* _The task_
Carry on the forum thread about football commentators and their pronunciation of players' names, starting after its last post.

━━━━━ Document section ━━━━━

The Ndlovu reference just made me think of Ray Stubbs on Fantasy Football League, self deprecating and crooning “Peter Un-lurrrrrrve…”🤣
 

OffenhamSkyBlue

Well-Known Member
To be honest, I was still pronouncing it ‘yokkerez’ until I heard an audio clip of it pronounced ‘yoh-shear-rez’.

My mind was sent back to when David Pleat used to co-commentate on matches, and how he’d butcher the foreign surnames whilst sounding quite amused doing so.
Also, Paul Elliot during the 1998 World Cup and pronouncing Deschamps exactly how it was spelled, with Martin O’Neill next to him cringing.

The Ndlovu reference just made me think of Ray Stubbs on Fantasy Football League, self deprecating and crooning “Peter Un-lurrrrrrve…”🤣
Did you not hear that plank Danny Murphy trying to pronounce Deschamps during the recent World Cup? Laughable!
 

ProfessorbyGrace

Well-Known Member
Did you not hear that plank Danny Murphy trying to pronounce Deschamps during the recent World Cup? Laughable!
To be honest, I thought it was Big Ron commentating, and didn’t realise absorb much of what he was on about. Until it clicked that is was Danny Murphy.

That reminds me, the entire BBC presenting staff for the World Cup were very annoying.
Especially Lineker, who would descend into wild gesturing and unwarranted bum licking (of the ‘star players’), usually without warning. A warning would have been nice, personally.

━━━━━ Recorded information ━━━━━

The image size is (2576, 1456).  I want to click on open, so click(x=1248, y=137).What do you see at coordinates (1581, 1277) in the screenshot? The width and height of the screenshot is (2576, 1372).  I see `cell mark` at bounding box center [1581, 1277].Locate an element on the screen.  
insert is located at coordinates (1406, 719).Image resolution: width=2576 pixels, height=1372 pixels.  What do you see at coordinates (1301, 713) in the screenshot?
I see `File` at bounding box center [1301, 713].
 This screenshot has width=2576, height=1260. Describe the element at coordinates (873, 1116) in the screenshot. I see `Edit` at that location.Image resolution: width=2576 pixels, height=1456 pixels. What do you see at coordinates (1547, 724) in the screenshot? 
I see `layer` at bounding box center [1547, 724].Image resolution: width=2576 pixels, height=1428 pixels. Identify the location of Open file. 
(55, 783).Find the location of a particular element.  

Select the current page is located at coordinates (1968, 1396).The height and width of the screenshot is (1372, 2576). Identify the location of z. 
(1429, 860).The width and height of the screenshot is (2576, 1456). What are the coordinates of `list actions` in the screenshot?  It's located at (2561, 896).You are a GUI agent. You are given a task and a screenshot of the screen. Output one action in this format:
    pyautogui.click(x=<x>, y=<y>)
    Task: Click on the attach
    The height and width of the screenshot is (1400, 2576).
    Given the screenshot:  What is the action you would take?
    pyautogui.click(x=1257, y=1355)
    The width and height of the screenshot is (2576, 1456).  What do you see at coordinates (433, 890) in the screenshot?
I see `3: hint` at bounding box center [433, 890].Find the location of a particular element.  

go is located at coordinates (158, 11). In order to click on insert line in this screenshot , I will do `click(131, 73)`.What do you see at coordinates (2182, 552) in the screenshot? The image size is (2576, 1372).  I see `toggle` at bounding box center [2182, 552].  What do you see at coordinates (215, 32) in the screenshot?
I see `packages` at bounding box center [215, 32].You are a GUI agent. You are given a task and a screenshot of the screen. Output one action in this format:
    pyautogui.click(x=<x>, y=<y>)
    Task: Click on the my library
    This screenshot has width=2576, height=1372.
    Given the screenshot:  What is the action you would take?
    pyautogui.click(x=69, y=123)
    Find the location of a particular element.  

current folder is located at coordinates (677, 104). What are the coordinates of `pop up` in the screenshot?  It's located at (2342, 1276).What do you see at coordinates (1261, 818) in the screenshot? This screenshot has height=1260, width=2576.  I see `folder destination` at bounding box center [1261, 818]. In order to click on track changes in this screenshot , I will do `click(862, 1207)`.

━━━━━

* _Response for this exercise_
 

OffenhamSkyBlue

Well-Known Member
Used to piss me off with George Boateng. When he played for us, seemed every commentator used to pronounce it as it was spelt. As soon as he was at villa or Middlesbrough, his name was pronounced correctly as Bwateng.
Im a bit of a stickler for pronouncing names correctly as people get mine wrong a lot.
When my kids were mascots we asked McFadzean how to say his name, as I’d seen an old crossbar challenge where he said it as “Kyle McFadjan”.
But he just laughed and said ‘I don’t know myself, however’ 😂
I suppose it is the way language and names evolve, but people bastardising the pronunciation of their own name is a real pet hate of mine. McFadzean should be pronounced McFadyan as you say. The "TH" in many names should traditionally be a T not TH (as in thong) - so it should be David CoulTARD not CoulTHARD (or CoolTHUD as that carrot-muncher Martin Brundle used to pronounce it).
Pick of the bunch for me: Julian Joachim! WTF is that all about - it's Yo-Ack-eem, you Leicester inbred!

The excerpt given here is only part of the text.